Input data:

|---|

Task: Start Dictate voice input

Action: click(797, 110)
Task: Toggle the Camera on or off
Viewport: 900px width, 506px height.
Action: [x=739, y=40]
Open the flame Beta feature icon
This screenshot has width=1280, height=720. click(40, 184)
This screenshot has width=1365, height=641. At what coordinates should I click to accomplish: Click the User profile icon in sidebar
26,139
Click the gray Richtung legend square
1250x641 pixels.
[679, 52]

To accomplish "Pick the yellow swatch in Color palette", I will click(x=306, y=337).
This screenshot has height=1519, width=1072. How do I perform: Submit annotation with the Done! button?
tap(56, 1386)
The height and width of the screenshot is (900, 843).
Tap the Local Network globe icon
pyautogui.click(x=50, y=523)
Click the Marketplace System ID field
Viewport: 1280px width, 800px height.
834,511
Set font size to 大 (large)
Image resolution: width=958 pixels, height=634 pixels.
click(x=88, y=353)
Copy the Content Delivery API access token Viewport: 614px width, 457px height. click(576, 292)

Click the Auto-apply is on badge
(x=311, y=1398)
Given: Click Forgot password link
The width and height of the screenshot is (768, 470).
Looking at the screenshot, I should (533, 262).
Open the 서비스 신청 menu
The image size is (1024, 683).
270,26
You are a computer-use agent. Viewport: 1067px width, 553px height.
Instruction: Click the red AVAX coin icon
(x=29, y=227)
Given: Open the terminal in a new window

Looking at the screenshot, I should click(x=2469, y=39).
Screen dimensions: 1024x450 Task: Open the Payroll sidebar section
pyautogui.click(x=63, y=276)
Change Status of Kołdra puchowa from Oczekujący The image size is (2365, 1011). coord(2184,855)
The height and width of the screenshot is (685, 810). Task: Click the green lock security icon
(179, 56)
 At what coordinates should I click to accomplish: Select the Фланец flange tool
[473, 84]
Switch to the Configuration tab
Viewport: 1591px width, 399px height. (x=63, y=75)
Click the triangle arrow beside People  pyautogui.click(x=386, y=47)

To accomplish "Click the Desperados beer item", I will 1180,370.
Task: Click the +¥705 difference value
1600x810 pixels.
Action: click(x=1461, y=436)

|---|

Work to be completed: Reproduce the whole listing word for word.

Written solution:
Task: Start Dictate voice input

Action: click(797, 110)
Task: Toggle the Camera on or off
Viewport: 900px width, 506px height.
Action: [x=739, y=40]
Open the flame Beta feature icon
This screenshot has width=1280, height=720. click(40, 184)
This screenshot has width=1365, height=641. At what coordinates should I click to accomplish: Click the User profile icon in sidebar
26,139
Click the gray Richtung legend square
1250x641 pixels.
[679, 52]

To accomplish "Pick the yellow swatch in Color palette", I will click(x=306, y=337).
This screenshot has height=1519, width=1072. How do I perform: Submit annotation with the Done! button?
tap(56, 1386)
The height and width of the screenshot is (900, 843).
Tap the Local Network globe icon
pyautogui.click(x=50, y=523)
Click the Marketplace System ID field
Viewport: 1280px width, 800px height.
834,511
Set font size to 大 (large)
Image resolution: width=958 pixels, height=634 pixels.
click(x=88, y=353)
Copy the Content Delivery API access token Viewport: 614px width, 457px height. click(576, 292)

Click the Auto-apply is on badge
(x=311, y=1398)
Given: Click Forgot password link
The width and height of the screenshot is (768, 470).
Looking at the screenshot, I should (533, 262).
Open the 서비스 신청 menu
The image size is (1024, 683).
270,26
You are a computer-use agent. Viewport: 1067px width, 553px height.
Instruction: Click the red AVAX coin icon
(x=29, y=227)
Given: Open the terminal in a new window

Looking at the screenshot, I should click(x=2469, y=39).
Screen dimensions: 1024x450 Task: Open the Payroll sidebar section
pyautogui.click(x=63, y=276)
Change Status of Kołdra puchowa from Oczekujący The image size is (2365, 1011). coord(2184,855)
The height and width of the screenshot is (685, 810). Task: Click the green lock security icon
(179, 56)
 At what coordinates should I click to accomplish: Select the Фланец flange tool
[473, 84]
Switch to the Configuration tab
Viewport: 1591px width, 399px height. (x=63, y=75)
Click the triangle arrow beside People  pyautogui.click(x=386, y=47)

To accomplish "Click the Desperados beer item", I will 1180,370.
Task: Click the +¥705 difference value
1600x810 pixels.
Action: click(x=1461, y=436)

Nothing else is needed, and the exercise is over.